So I receive daily emails (about 7:30am) with the current news (mergers, earnings reports, etc.). Everyday when I check this email it lists the news, the stock and if its up (or down) in the pre-market. Example, today, there was big news on FDO (family dollar). In the pre-market it was up almost 25%. Question is, how does an INDIVIDUAL take an aggressive approach to this and capitalize on the heavy movement?

Thanks for any help/suggestions...

Dan B.
 
FDO actually opened today at 55.50 after closing yesterday at 43.98. As soon as it opened, it continuously ticked lower and it's now sitting at 53.93. So, had you even bought on the open, you'd be sitting on a loss.

If you are interested in pre-market trading, then at 8:30am EST you can place limit orders and hope someone hits you. I strongly advise against this, since pre-market trading on volatile news related stocks like FDO can be disastrous.

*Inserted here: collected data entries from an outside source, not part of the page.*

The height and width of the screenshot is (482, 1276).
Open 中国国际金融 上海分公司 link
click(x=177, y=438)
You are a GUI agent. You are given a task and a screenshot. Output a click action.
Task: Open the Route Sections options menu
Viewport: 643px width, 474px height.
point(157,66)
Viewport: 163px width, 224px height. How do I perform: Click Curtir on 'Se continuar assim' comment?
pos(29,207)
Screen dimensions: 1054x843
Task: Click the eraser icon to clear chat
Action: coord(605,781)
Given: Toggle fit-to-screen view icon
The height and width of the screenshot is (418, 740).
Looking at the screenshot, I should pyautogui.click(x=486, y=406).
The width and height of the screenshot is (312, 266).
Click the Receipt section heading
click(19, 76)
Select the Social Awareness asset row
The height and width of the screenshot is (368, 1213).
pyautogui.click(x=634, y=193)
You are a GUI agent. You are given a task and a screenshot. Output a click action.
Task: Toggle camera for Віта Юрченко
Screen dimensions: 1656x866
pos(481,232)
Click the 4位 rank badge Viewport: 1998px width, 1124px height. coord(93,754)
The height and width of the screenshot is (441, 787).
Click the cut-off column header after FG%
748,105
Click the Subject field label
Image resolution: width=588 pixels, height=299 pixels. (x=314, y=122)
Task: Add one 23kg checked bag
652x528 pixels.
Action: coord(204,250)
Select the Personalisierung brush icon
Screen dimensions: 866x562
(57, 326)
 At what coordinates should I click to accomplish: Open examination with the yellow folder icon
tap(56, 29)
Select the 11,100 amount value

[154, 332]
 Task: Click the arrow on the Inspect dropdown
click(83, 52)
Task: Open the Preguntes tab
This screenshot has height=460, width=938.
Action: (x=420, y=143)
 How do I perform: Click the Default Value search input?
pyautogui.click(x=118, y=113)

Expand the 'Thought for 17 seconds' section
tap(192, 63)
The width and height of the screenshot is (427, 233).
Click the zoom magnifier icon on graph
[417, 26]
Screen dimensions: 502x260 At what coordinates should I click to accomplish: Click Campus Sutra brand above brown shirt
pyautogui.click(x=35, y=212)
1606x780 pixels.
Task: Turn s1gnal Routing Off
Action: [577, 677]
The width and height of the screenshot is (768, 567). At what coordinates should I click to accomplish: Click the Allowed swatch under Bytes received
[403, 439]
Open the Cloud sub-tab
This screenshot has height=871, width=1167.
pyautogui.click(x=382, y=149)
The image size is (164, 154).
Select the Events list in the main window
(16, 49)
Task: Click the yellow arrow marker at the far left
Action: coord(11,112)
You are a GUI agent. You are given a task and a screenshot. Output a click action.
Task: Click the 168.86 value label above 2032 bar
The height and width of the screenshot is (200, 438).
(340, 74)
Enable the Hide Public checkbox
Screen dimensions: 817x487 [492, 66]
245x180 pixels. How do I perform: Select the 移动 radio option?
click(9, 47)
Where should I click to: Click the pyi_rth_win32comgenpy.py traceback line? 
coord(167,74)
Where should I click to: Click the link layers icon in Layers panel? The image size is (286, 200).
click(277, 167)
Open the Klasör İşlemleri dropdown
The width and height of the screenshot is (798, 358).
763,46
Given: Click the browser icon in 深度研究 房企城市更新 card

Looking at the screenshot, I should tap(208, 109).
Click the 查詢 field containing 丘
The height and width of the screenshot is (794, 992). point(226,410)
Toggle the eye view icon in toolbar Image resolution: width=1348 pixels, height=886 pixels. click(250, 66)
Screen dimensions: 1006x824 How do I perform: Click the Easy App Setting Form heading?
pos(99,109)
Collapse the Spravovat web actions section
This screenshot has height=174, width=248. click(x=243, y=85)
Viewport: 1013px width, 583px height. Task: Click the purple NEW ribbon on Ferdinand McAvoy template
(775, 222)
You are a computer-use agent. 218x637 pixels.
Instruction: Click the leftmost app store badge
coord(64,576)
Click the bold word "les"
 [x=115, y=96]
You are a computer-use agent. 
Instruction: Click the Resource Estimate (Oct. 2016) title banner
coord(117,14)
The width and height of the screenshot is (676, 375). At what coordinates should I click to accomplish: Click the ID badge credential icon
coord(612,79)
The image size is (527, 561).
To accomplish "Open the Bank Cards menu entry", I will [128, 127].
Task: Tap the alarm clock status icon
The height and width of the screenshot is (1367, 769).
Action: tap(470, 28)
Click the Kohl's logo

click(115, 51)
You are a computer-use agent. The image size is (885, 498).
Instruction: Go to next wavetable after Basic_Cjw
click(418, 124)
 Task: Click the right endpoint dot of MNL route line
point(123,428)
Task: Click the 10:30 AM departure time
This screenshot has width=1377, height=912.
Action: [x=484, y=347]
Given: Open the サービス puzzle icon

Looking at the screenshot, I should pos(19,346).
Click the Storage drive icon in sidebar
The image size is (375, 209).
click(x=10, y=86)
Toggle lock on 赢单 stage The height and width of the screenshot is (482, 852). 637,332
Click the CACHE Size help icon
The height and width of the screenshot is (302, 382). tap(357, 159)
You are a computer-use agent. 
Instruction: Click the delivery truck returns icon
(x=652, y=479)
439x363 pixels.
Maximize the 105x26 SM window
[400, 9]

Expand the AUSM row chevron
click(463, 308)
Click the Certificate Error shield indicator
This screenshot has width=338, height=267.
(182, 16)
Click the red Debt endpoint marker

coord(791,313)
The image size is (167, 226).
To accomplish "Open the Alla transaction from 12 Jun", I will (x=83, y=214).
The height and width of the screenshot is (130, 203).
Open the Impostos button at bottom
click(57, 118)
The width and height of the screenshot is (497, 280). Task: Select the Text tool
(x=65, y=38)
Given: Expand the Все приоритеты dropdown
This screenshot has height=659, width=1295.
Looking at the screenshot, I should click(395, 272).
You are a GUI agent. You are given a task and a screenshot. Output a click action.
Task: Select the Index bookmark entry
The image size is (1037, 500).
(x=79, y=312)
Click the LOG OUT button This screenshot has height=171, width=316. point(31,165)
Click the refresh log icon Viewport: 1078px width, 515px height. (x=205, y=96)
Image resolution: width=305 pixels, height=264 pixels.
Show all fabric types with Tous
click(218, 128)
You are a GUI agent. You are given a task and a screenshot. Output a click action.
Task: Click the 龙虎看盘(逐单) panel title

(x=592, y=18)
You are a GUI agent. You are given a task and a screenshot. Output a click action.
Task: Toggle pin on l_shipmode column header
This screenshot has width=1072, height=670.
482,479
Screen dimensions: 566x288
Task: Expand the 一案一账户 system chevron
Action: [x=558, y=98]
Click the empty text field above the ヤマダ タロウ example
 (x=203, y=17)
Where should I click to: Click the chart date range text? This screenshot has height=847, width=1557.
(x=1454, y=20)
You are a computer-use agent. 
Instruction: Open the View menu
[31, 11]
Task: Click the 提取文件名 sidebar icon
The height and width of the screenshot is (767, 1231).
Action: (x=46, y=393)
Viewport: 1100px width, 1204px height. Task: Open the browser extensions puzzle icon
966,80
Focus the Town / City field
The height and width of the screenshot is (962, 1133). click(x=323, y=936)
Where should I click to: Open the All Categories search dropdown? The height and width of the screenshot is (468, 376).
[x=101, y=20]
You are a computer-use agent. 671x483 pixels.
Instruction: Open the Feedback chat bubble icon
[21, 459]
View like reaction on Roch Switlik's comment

Not really sure how else you would have been able to take advantage of a move like FDO, but here's something:

The reason FDO gapped up so much was because it offered to go private by another company around the $55 - $60 per share area. Thus, if FDO were to accept the offer, all investors in FDO would have been offered this price. This was the reason why it gapped up. Since all this information was already contained in the price during pre-market, it would have been difficult to take advantage of FDO today. The only people who made money from FDO were those who bought it before yesterdays close.
 
amit, thank you for the explanation. So, the gap from $43.98 to the open at $55.50 today was from after-hours trading last night? I'm assuming thats the only way for a gap like that to take place...
 
No, that's not the only way a gap can occur. Gaps can only occur during a period of no trading activity. A stock can be halted during a trading day for some time and it can open gap up/down on the same day. This happens because traders pull their bids/offers in light of recent news.

Sometimes gaps also occur during trading activity, but those are rare and quite small.